A modern sports website project benefits from a CMS that supports modular storytelling, fast authoring, and flexible structure without developer dependency. We typically recommend a headless setup when teams need reusable story components, strong editorial control, and scalable content operations. The National Hockey League Players’ Association site was built on Sanity.io for its headless architecture and authoring experience, with a publishing workflow that enables content creators to build rich stories without developer intervention.

How do sports websites pull live player stats and data without slowing down performance?

Live data works best when it’s integrated intentionally into the content model and rendered with performance and caching considerations from the start. We merge dynamic data with editorial content so pages feel timely without turning the site into a slow dashboard. For the National Hockey League Players’ Association, Takt integrated the National Hockey League’s API to retrieve live player data and statistics, while prioritizing security, speed, and performance across devices.

How do you make a sports website feel story-led without sacrificing clarity and navigation?
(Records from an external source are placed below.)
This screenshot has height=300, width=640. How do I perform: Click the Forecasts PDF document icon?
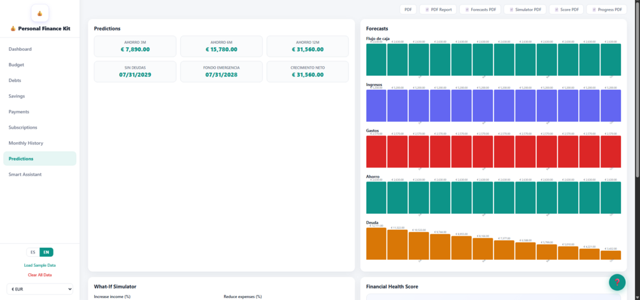click(x=467, y=10)
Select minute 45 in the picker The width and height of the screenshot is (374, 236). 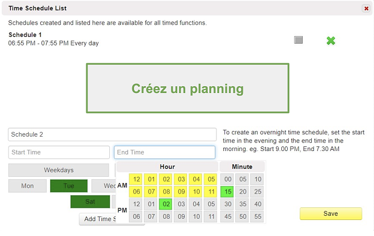point(228,216)
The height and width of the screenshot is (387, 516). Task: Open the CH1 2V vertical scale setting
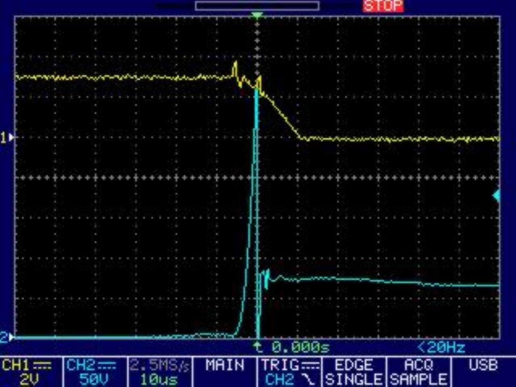coord(29,379)
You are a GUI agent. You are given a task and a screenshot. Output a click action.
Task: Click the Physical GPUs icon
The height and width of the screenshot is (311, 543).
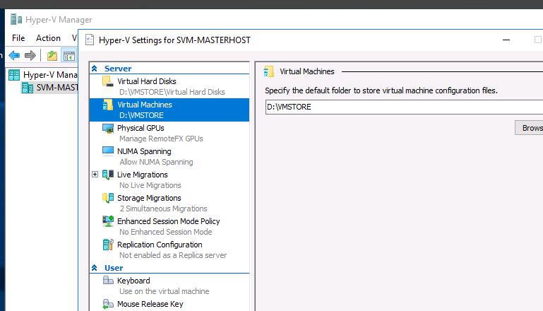pyautogui.click(x=108, y=128)
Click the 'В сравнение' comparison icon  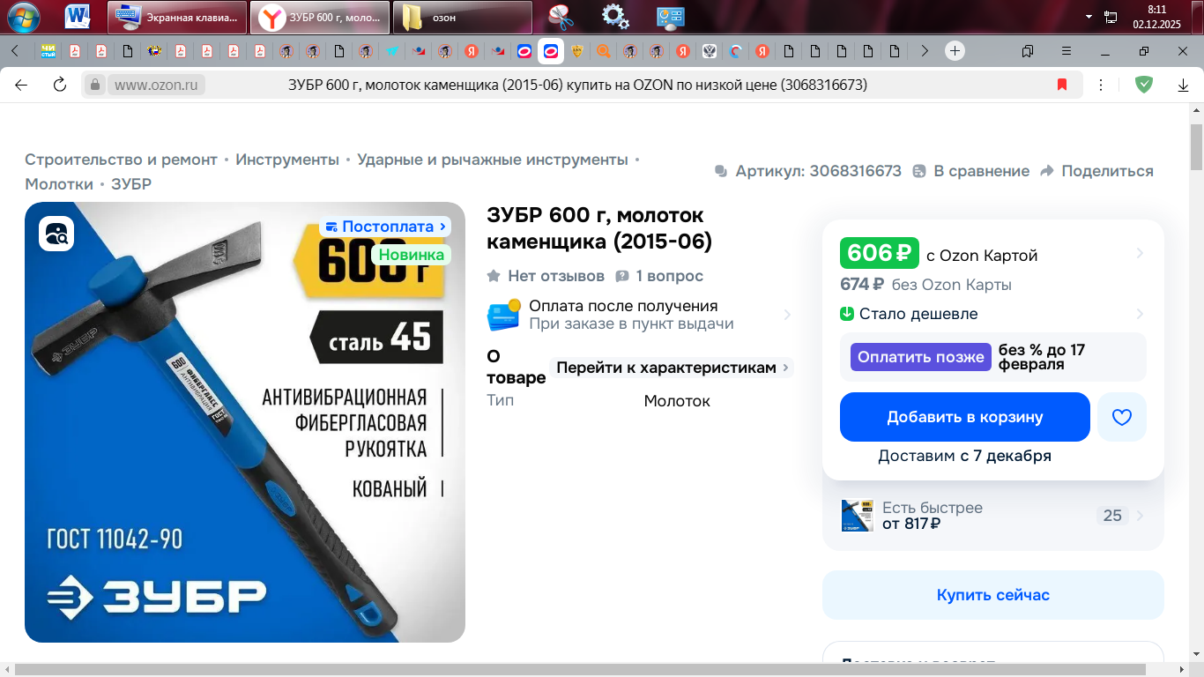pos(920,171)
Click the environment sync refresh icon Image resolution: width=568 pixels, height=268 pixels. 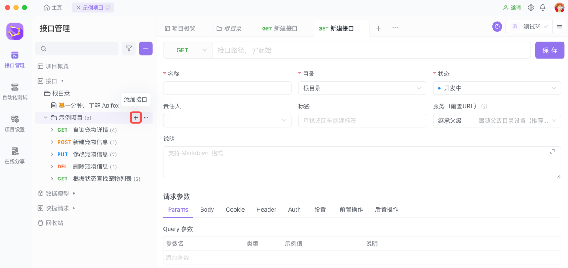tap(497, 26)
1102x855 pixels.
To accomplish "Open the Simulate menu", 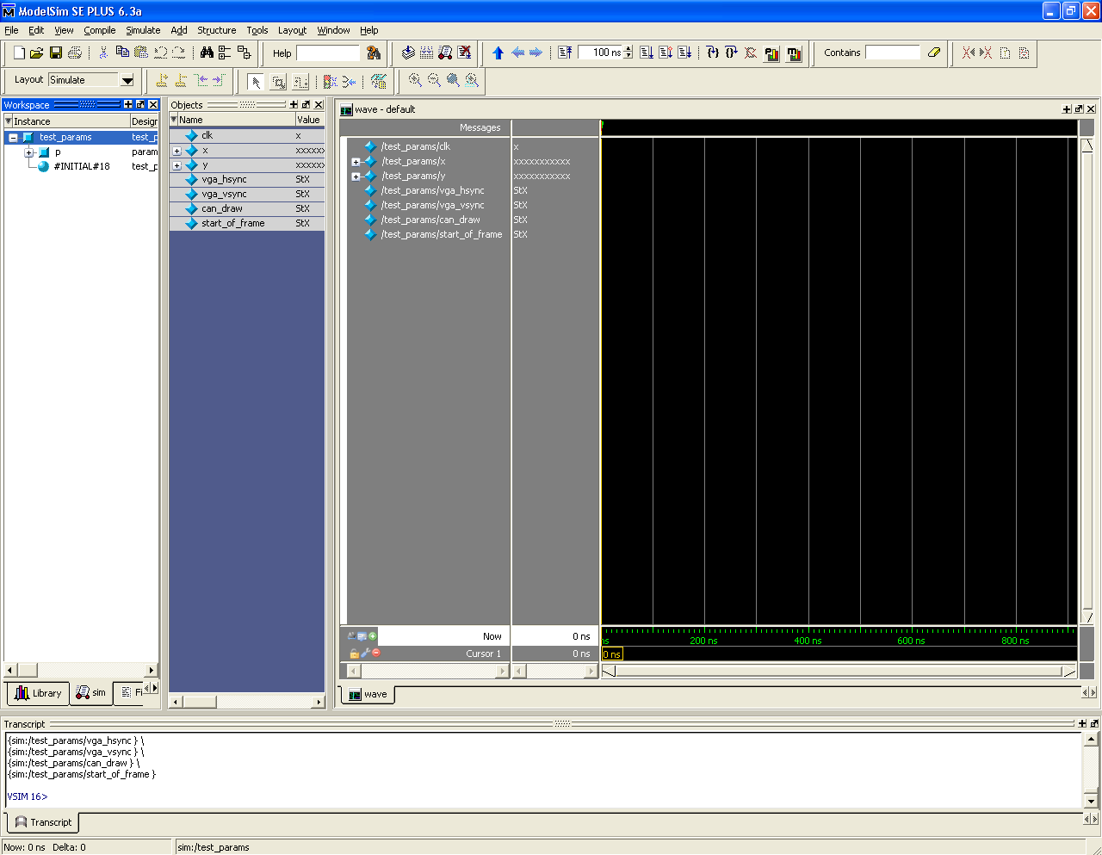I will (143, 30).
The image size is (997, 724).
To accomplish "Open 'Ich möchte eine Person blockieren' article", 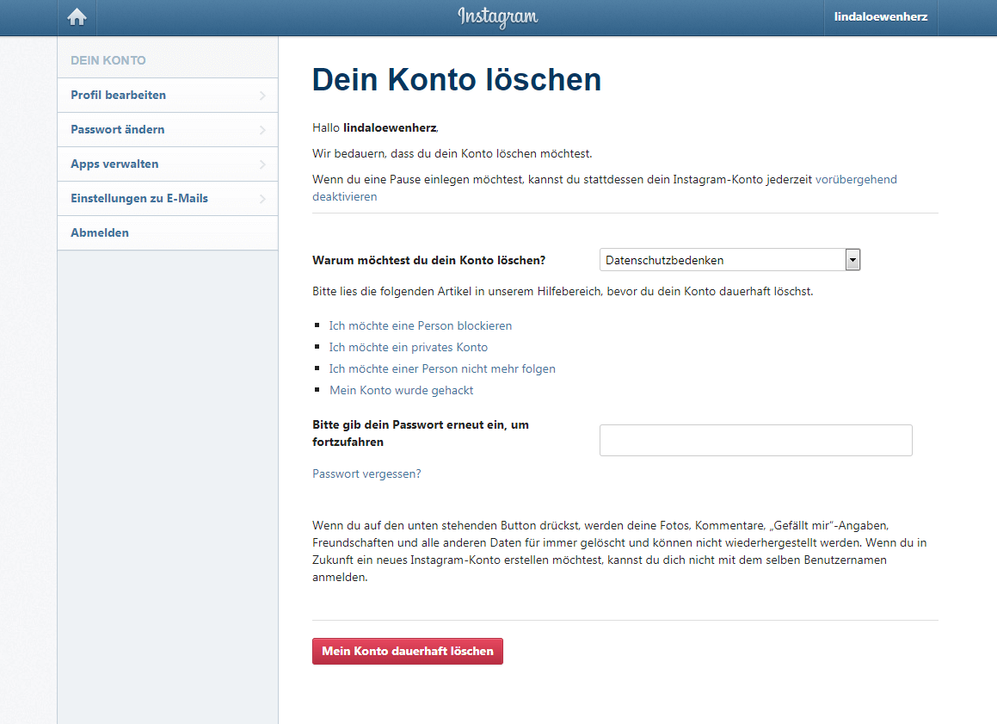I will click(x=421, y=325).
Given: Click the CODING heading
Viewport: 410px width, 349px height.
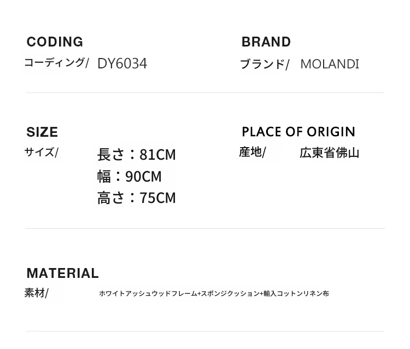Looking at the screenshot, I should coord(55,42).
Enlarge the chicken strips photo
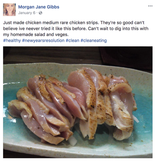This screenshot has height=161, width=155. point(78,102)
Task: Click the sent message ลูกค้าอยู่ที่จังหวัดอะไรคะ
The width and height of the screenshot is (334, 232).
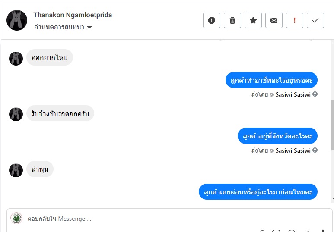Action: (277, 136)
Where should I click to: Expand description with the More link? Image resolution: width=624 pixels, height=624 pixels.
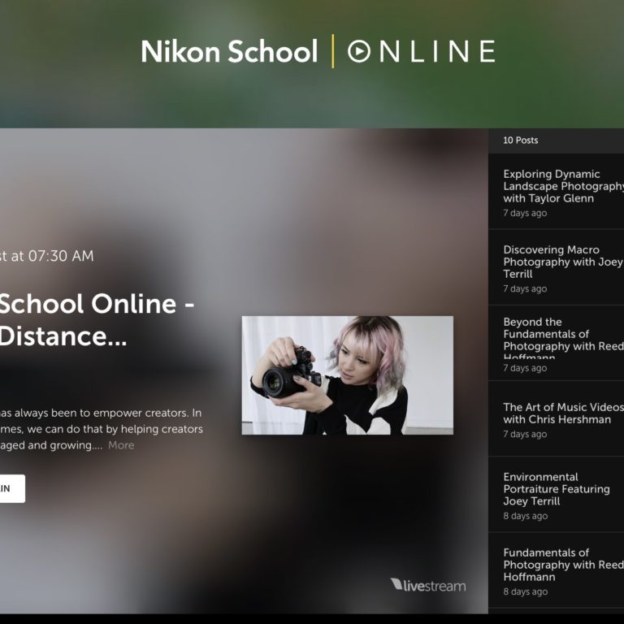(x=121, y=445)
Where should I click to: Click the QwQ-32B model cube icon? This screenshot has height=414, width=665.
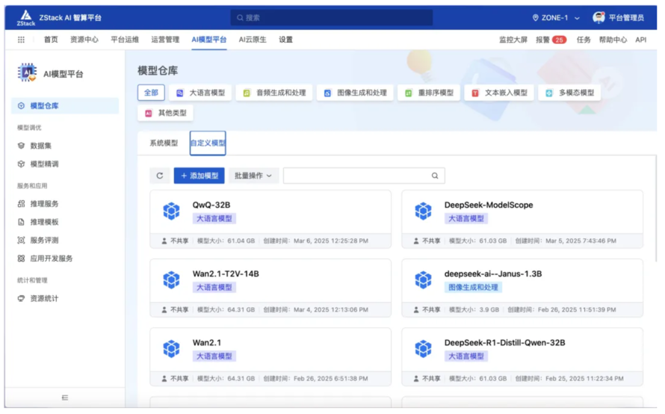pos(172,211)
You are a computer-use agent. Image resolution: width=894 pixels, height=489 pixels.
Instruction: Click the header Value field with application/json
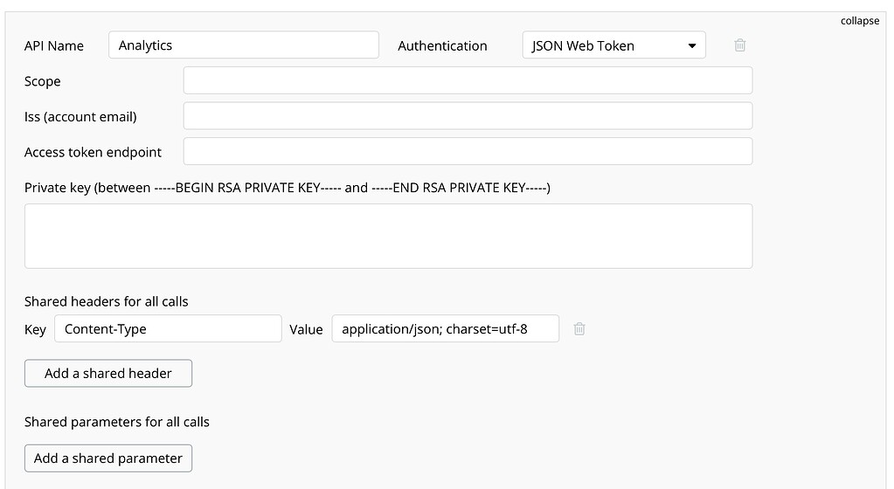pos(446,329)
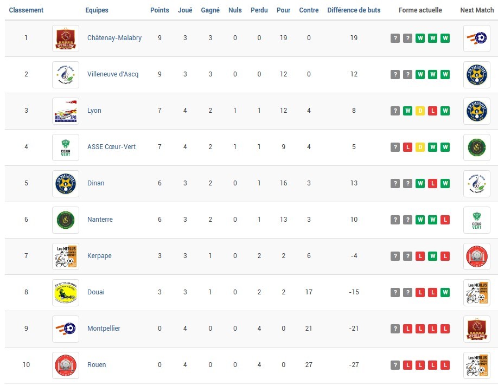The width and height of the screenshot is (498, 386).
Task: Click the Nanterre team logo
Action: (x=66, y=220)

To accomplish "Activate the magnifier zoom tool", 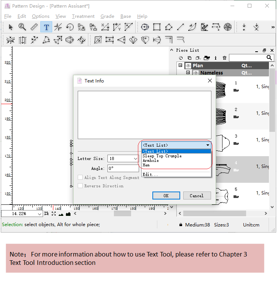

Story-led does not mean unstructured. We design narrative templates that move people between information and storytelling through predictable hierarchy, consistent modules, and deliberate cross-linking. On the National Hockey League Players’ Association site, the new structure was designed to guide visitors naturally through legacy content, resources, and modern player stories without relying on a rigid hierarchy.

How do you build modular storytelling pages for sports brands that use video, photos, quotes, and data together?

Modular storytelling works when the page system is built around reusable “chapters” that editors can combine into a coherent narrative. We design a component library that supports mixed media while maintaining consistent pacing and readability. For the National Hockey League Players’ Association, Takt created a chapter-based page system used across key areas that lets editors combine video, photography, quotes, and data into scroll-based narratives.

What accessibility and security standards should a sports organization's website redesign project meet?

A sports organization website needs accessibility, security, and performance treated as baseline product requirements, not optional enhancements. We build these into the design system through contrast, usability standards, load optimization, and component QA, ensuring the site remains compliant as it evolves. For the National Hockey League Players’ Association, the build emphasized top-tier security and performance, with accessibility, speed, and scalability guiding technical and design decisions.